Cybersecurity concerns are at an all-time high. The internet gives us access to all the information in the world but can expose our information to hackers. All it takes is one password falling into the wrong hands to really disrupt your life. That’s part of the reason that getting a password manager may be a good idea.
What is a Password Manager?
Most people fall into the same two traps when it comes to passwords:
- Using simple terms or phrases that can be guessed relatively easily
- Using the same or similar passwords across different accounts
Both are totally normal but leave you exposed online. Password managers can eliminate these problems. A password manager is like a vault that contains all your other passwords. You simply need to remember the one vault code to get in, meaning you no longer have to keep track of 20 different passwords.
Your manager will generate and save strong passwords that are nearly impervious to hacks. As long as you have the master keycode, your passwords are safe and secure in your encrypted “vault.” All this means that password managers provide a unique blend of security and convenience that can make your online life easier.
Why Should You Use One?
More than a quarter of Americans use the same password for every account they have, according to a 2018 YouGov study. If you fall into that group, you should seriously consider using a password manager. Nearly 40 percent of people have been the victim of hacking and if you use the same password across your accounts, one hack could mean serious trouble.
Password managers bring an extra level of security that we can’t create on our own. By creating random passwords for you, managers will ensure that your accounts are as safe as possible. You can attempt to make your own unique, difficult to crack passwords, but storing them without a password manager can be a major hassle.

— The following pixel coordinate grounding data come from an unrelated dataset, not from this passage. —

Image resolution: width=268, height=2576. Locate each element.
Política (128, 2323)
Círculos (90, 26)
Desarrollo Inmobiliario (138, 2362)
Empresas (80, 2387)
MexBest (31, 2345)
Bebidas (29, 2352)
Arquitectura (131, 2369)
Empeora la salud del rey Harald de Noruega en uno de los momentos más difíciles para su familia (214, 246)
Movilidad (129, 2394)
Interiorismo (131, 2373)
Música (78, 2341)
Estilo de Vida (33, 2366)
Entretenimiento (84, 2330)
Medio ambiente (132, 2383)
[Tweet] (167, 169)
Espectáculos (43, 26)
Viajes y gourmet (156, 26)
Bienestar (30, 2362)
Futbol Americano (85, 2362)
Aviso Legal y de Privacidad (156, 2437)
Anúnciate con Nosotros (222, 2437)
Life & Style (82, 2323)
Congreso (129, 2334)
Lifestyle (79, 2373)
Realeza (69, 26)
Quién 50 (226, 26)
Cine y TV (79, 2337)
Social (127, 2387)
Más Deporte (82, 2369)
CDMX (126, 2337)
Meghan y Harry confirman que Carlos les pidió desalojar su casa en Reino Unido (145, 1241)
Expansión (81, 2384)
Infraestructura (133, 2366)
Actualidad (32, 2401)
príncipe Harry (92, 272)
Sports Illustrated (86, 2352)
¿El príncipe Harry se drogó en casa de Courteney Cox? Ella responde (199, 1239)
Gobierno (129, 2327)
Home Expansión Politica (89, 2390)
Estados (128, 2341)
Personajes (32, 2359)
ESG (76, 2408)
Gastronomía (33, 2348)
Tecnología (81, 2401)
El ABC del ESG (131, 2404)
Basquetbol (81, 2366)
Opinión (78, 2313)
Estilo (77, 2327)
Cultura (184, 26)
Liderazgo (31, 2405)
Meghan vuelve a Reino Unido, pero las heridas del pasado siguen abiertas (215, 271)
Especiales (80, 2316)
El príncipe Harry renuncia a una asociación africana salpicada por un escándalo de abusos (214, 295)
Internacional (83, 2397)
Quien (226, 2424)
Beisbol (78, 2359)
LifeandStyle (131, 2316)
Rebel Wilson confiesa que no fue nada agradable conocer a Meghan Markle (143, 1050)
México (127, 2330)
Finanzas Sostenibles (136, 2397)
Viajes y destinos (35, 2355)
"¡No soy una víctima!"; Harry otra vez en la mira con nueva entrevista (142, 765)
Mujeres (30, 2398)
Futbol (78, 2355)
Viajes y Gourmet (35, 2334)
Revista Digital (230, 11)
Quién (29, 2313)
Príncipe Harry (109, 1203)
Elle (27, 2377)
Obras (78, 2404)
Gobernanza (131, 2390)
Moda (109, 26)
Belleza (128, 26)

In addition, many password managers offer device syncing. That means if you set up your manager on your desktop, it can connect with your phone, tablet, etc. so you always have access to all your passwords. If necessary, this means you can also share your password manager with family members who may need access.
If you already use different passwords for all your accounts and have no trouble keeping track, you may not need a password manager. Most of us, though, could use a helping hand when it comes to cybersecurity.
Are There Any Downsides?
Some password managers have free options like LastPass.com, but many can be a bit pricey. Dashlane, one of the most popular managers on the market, costs $60 per year. It’s a small price to pay for peace of mind, but it’s still a cost nonetheless.
And while the master password idea is great when it works, if you lose access to your password manager you lose all your passwords. Unlike, say, your email password, there’s no way to recover your code for your password manager. It’s crucial that you write down your master vault password and keep it somewhere safe.
Generally speaking, a password manager can provide a convenient way to keep your personal information secure. Even if you’re skeptical, it may be worth trying to see if it works for you.